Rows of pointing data

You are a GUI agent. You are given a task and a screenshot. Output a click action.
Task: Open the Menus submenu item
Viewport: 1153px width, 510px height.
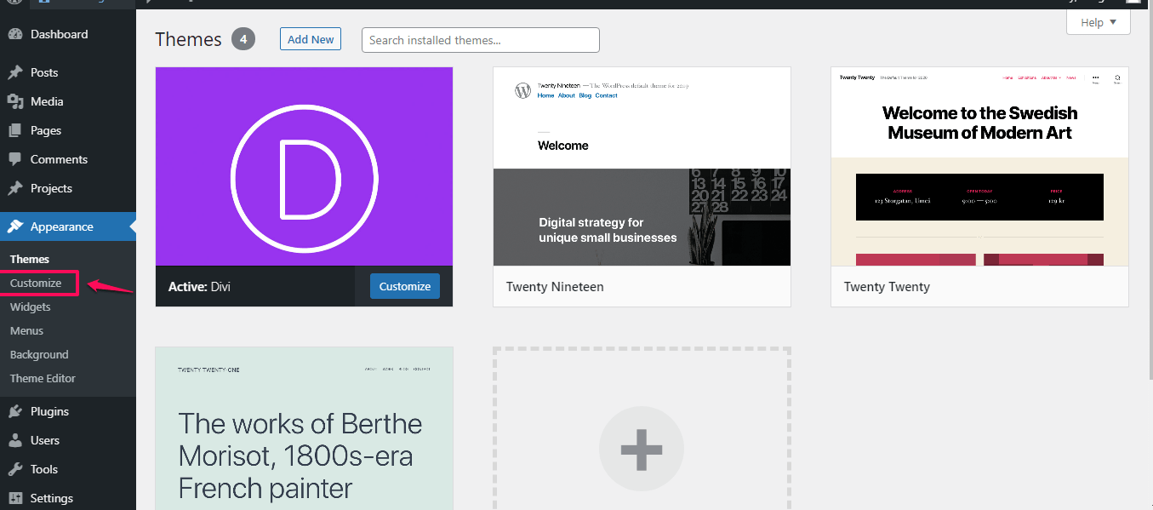(x=26, y=330)
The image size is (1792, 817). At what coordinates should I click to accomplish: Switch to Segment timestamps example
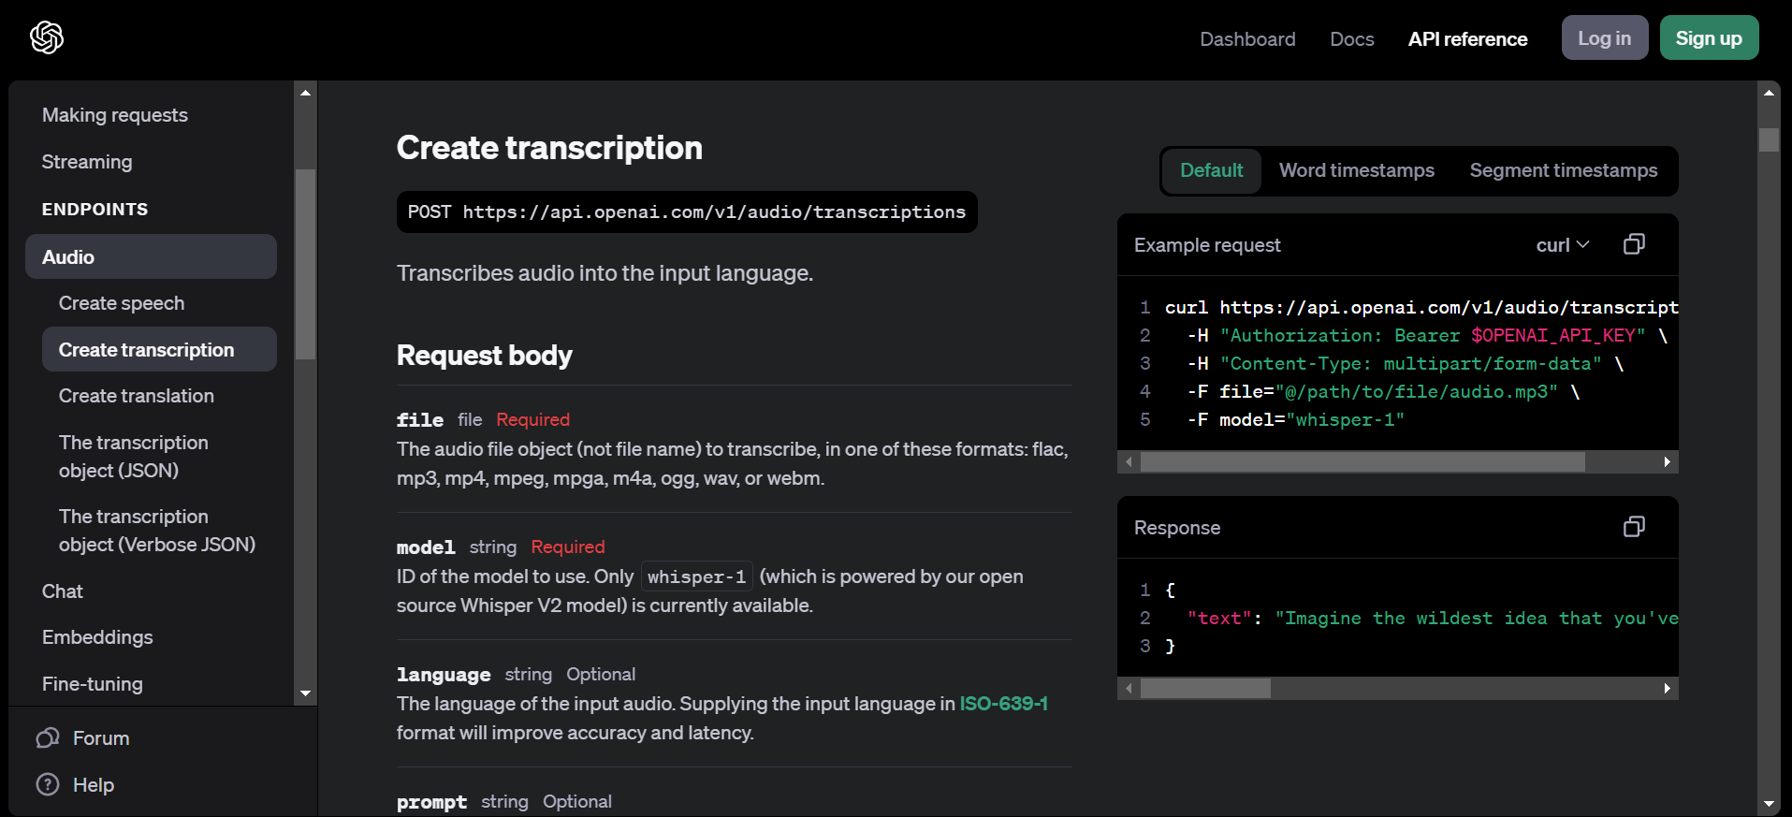point(1563,170)
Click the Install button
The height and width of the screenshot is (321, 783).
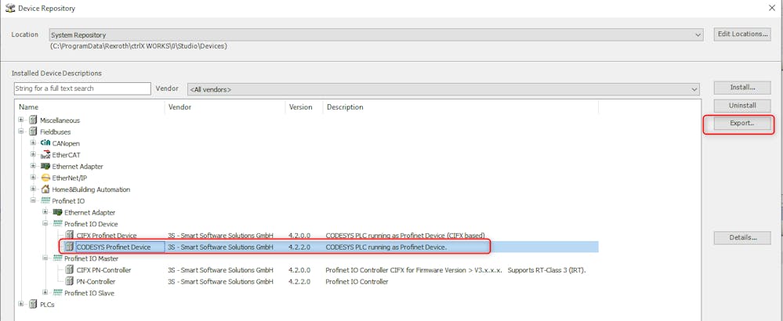click(x=741, y=88)
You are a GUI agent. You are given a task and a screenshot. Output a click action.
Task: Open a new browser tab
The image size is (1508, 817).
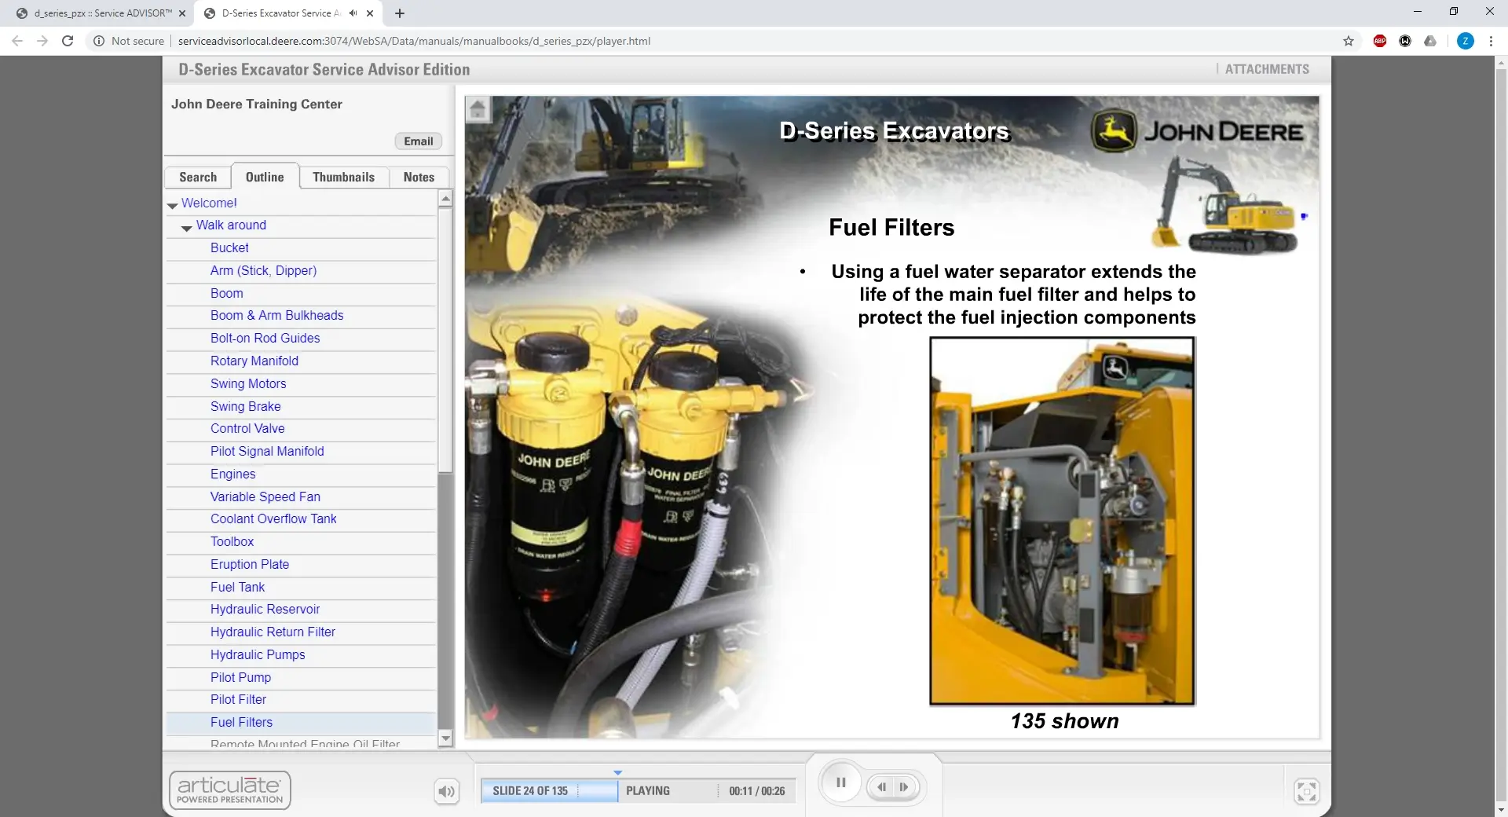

INSTRUCTIONS TO FOLLOW » Write out every line of the items above word for word, leaving out the pictures.

TASK SOLUTION »
You are a GUI agent. You are given a task and a screenshot. Output a click action.
Task: Open the Menus submenu item
Viewport: 1153px width, 510px height.
(x=26, y=330)
The image size is (1792, 817). At what coordinates should I click to accomplish: Switch to Segment timestamps example
point(1563,170)
Click the Install button
The height and width of the screenshot is (321, 783).
click(x=741, y=88)
You are a GUI agent. You are given a task and a screenshot. Output a click action.
Task: Open a new browser tab
The image size is (1508, 817).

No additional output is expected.